Task directions:
Write each line of the listing below as one string in a JSON list, skipping blank lines and leaving out the pictures.

━━━━━ Provided entries ━━━━━

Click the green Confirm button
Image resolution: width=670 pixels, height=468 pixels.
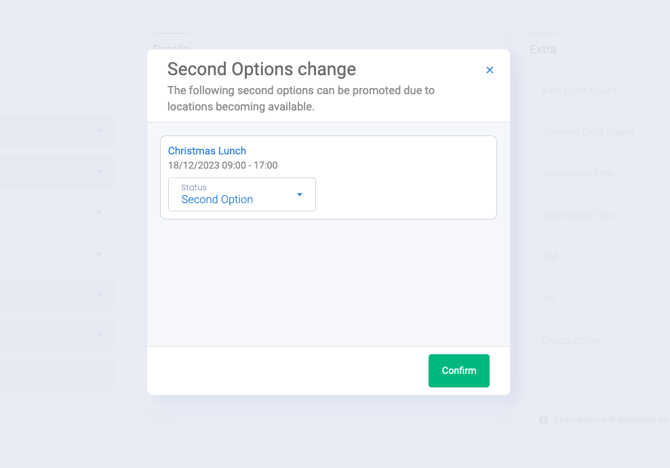pos(459,371)
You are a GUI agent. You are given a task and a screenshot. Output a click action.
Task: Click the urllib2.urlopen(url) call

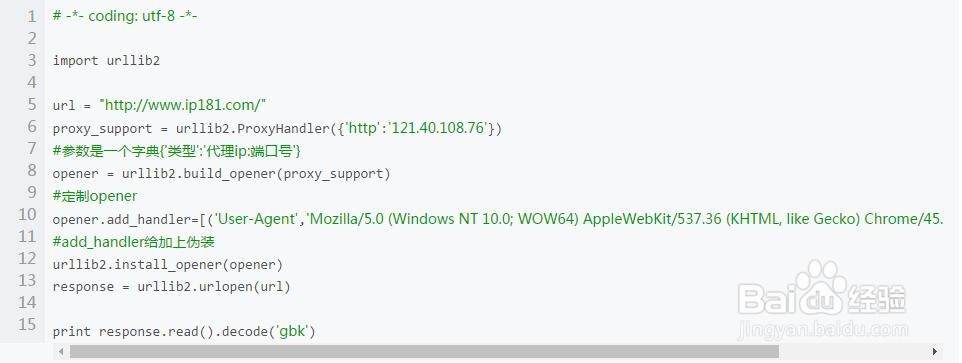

━━━━━

Exercise result:
[
  "Click the green Confirm button",
  "Image resolution: width=670 pixels, height=468 pixels.",
  "pos(459,371)",
  "You are a GUI agent. You are given a task and a screenshot. Output a click action.",
  "Task: Click the urllib2.urlopen(url) call"
]